Eines der Ergebnisse der Umfrage sei gewesen, dass Frauen die größere Last der Pandemie-bedingten Einschränkungen tragen, berichtet Anke Hoeffler. „Sie tragen hauptsächlich das Homeschooling, stellen ihren Beruf hinten an.“ Ein weiteres Ergebnis hänge mit dem Stress zusammen, den die jeweiligen Corona-Auflagen der Bevölkerung mache: Klares Ergebnis nach einer ersten Auswertung nach sechs Monaten sei gewesen, dass jüngere Menschen durch die Pandemie stärker gestresst würden als ältere.
„Das war ein staatenübergreifendes Ergebnis“, sagt Anke Hoeffler. Daran könne man – und auch Regierungen – erkennen, dass der tiefe Eingriff ins persönliche Leben jedes einzelnen eben doch tiefgreifende Folgen habe. Interessant seien allerdings auch nationale Unterschiede: Während der ersten Pandemiewelle im Frühjahr 2020 wurde gefragt, wie man den Impfstoff verteilen solle. Amerikaner antworteten, dass die USA bevorzugt werden sollten. Angehörige aller anderen Nationalitäten plädierten dafür, den Impfstoff gerecht zu verteilen.
Haben Bürger weltweit überhaupt dieselben Chancen, an der Umfrage teilzunehmen?
Gleich verteilt sind die Chancen, an der Umfrage teilzunehmen, natürlich nicht, räumt Anke Hoeffler ein. Bildungsbürger mit Zugang zu eigenen Rechnern werden voraussichtlich häufiger teilnehmen. „Wir wissen aber auch, womit der Fragebogen ausgefüllt wurde“, erläutert Hoeffler.

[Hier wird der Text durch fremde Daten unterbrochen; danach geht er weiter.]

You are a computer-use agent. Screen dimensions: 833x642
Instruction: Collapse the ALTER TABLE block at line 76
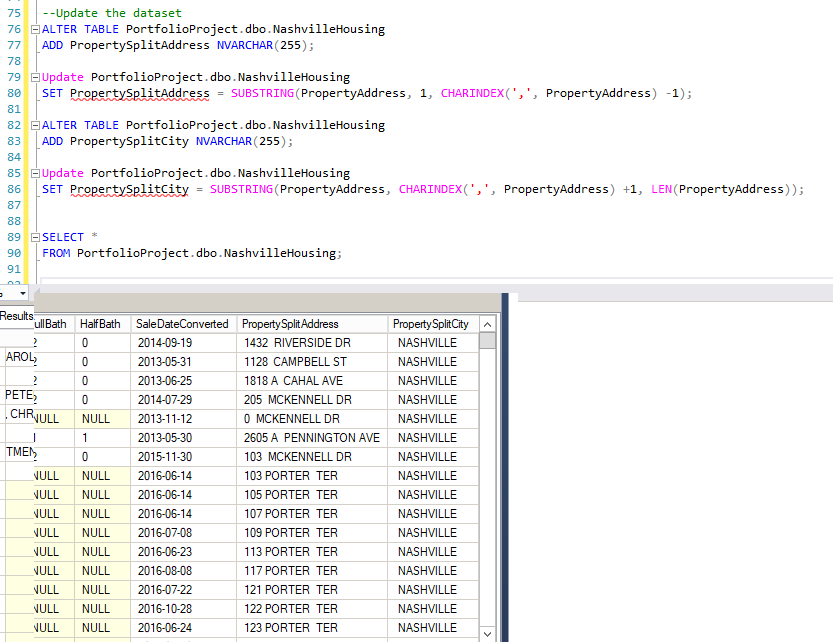pos(36,30)
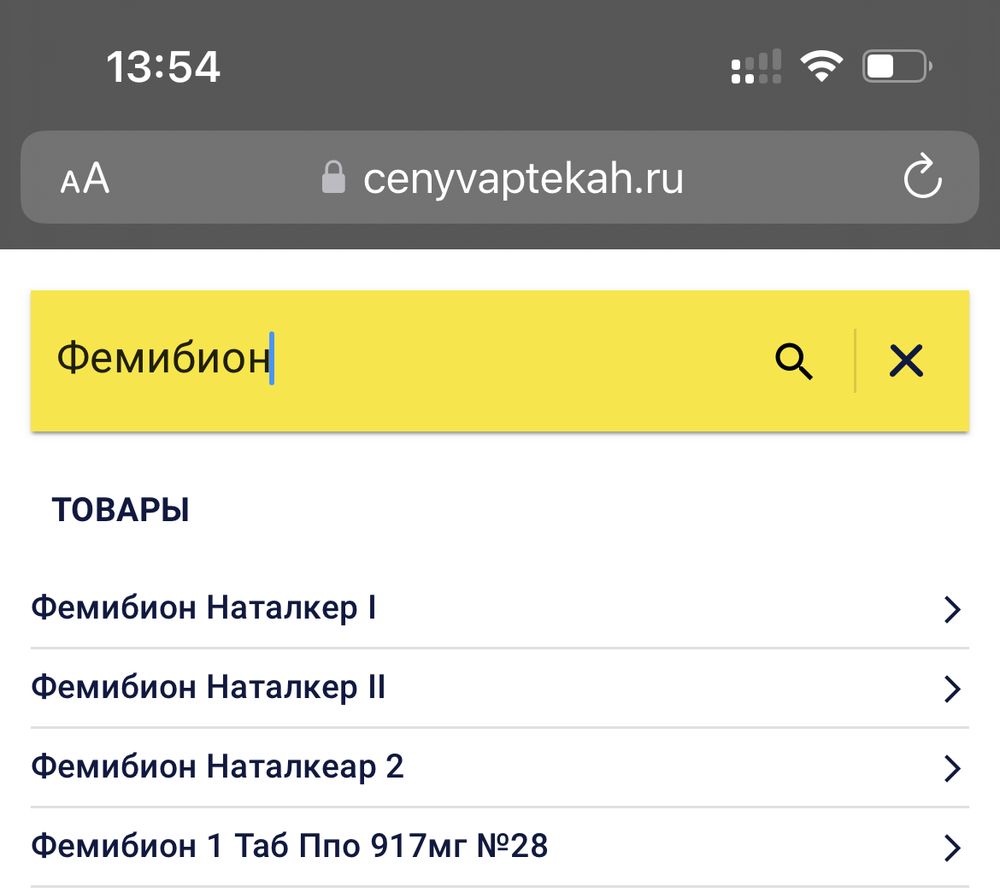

Viele Menschen hätten ihn auf dem Smartphone ausgefüllt – und ein solches besäßen die meisten Menschen auch in sehr armen Regionen. „Dazu braucht man nicht einmal ständiges Vorhandensein von Elektrizität.“ Erzeugt das Missverhältnis dann aber nicht auch verzerrte Ergebnisse? „Wir können bei den Daten Gewichtungen vornehmen, damit reichere Haushalte nicht zu stark bewertet werden“, sagt Hoeffler.
Welchen konkreten Nutzen kann die Studie bringen und für wen?
Die Auswertung der Studie könne und solle der Politikberatung dienen. An der Antwort auf die Frage, wie viele Kontakte jede Person in den vergangenen 14 Tagen pflegte, könne man etwa erkennen, ob sich die Menschen zu einem bestimmten Zeitpunkt an die Corona-Verordnungen halten oder eben nicht, erläutert Anke Hoeffler. „Zum Beispiel wurde erkennbar, dass die Menschen nach der ersten Welle und nachdem die Zahl der Toten wieder rückläufig war, sich weniger an die Regeln hielten. Für die Regierungen wird so deutlich, dass sie nachjustieren müssen.“ Die Regeleinhaltung habe viel mit Kommunikation zu tun.
Wie soll es weitergehen?
Wie lange die Studie weiterlaufen soll, wissen auch die Forscher nicht so genau. Schließlich ist noch völlig unklar, wie lang die Pandemie die Welt noch in Atem hält. Forschungsmittel für die Studie gebe es aber lediglich noch bis Ende des Jahres 2021, sagt Hoeffler. „Corona wird aber sehr langfristige Wirkung haben“, sagt sie. Die Forscher haben noch weitere Mittel zur Verfügung, um Telefonumfragen umzusetzen in Gebieten, aus denen es bisher noch keine Daten gibt. Diese sollen in Uganda, Sierra Leone, Mozambique und Tanzania gemacht werden, Ziel ist es, 6000 Menschen zu befragen.